Grace Hardie
Page 5
‘What’s happening?’ she cried. But Andy didn’t know, and by now the wood was silent again, offering no answers.
Chapter Two
It was David who on the first day of the holidays had suggested that they should all search out their bows and arrows. David was the cleverest of the four elder Hardie boys, and had brought home the best set of examination marks on his school report. But he was not a fast runner like his twin brother, Kenneth; nor was he a good cricketer like Frank and Philip. He had had enough of racing and team games during the school term, and he wanted to play something at which he could be best.
‘We ought to wait for Grace,’ objected Philip as they lifted their bows off the rack in the carriage house.
‘She’s with Miss Sefton. We can play Robin Hood another day. Why don’t we get some practice? Just shooting at a target, to see who hits it most.’
Accepting the idea, their eldest brother took charge. Frank was twelve years old: a carefully efficient boy. He insisted on inspecting each bow to make sure that there was no danger of any accidental snapping when it was drawn for the first time after a three-month gap. It was Frank, too, who decided that it would be a waste of time to make a proper archery target. Instead, they should go down to the wood, choose a tree, and see who – taking one step backwards after each attempt – could hit it from the furthest distance away.
The contest was interrupted by two messages brought from the house by Andy Frith, the gardener’s son. Philip, who often helped in his father’s plant experiments by pricking out seedlings or hand-pollinating flowers which were to be crossed with each other, was asked to go at once to the glasshouse to draw the shades. Frank was given a greater responsibility. He was to look after three-year-old Jay, who arrived bubbling with excitement at his unexpected release from the nursery to play with the big boys.
‘I’m a Red Indian!’ he announced, sticking a pigeon’s feather into his fair hair; and the others agreed that they would be Red Indians as well, at least until Philip returned to continue the target competition. They set off in single file in search of cowboys to fight. It was perhaps because Jay was the smallest, with eyes nearest to the ground, that he was the first to see a quick movement in the undergrowth. ‘It’s a tiger, it’s a tiger!’ he shouted.
‘Can’t be,’ said Kenneth scornfully. ‘Expect it was a squirrel.’
‘It might be a fox.’ David moved forward cautiously with his bow at the ready.
‘It was Pepper.’ Frank was more realistic. But Jay was not to be talked out of one of his pretendings.
‘It’s a tiger,’ he insisted. ‘Going to eat Pepper. Or the baby rabbits.’

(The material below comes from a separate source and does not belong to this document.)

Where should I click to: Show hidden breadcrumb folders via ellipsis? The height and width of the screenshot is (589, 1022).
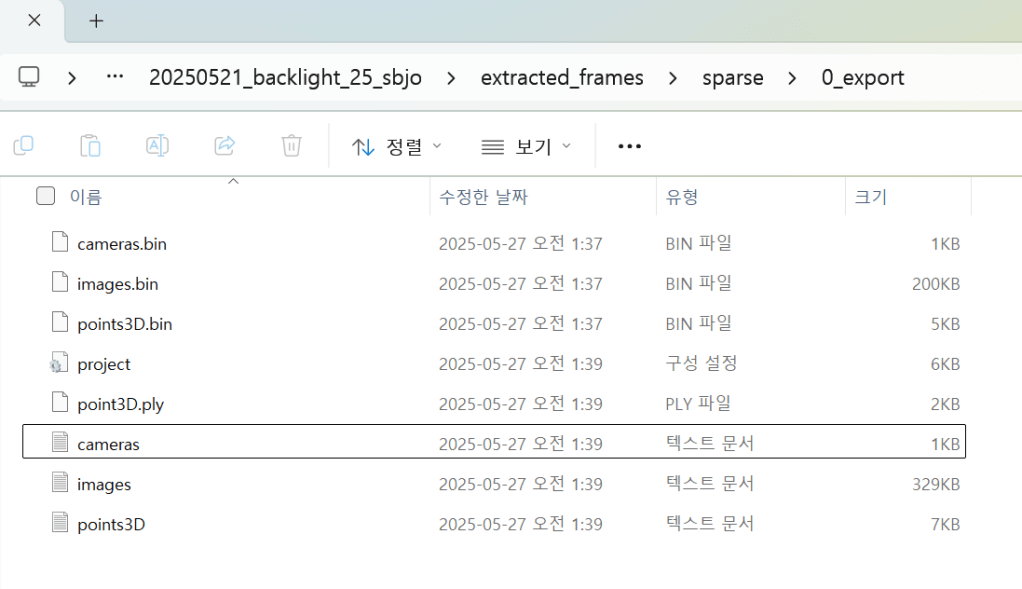click(x=114, y=78)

‘It’s more likely to eat you,’ suggested David, and Jay shivered in delighted anxiety.
‘Tiger hunt!’ he demanded. ‘Want a tiger hunt.’
‘This way, then.’ Kenneth set off in pursuit.
‘Hold on.’ Frank, as always, took charge. ‘If you chase it, it will just run away. We have to make a circle and drive it into the centre. Kenneth, you go to the oak tree and work in from there. David, you start at the ditch.’
‘What about me?’ Jay did not intend to be left out. It was his tiger.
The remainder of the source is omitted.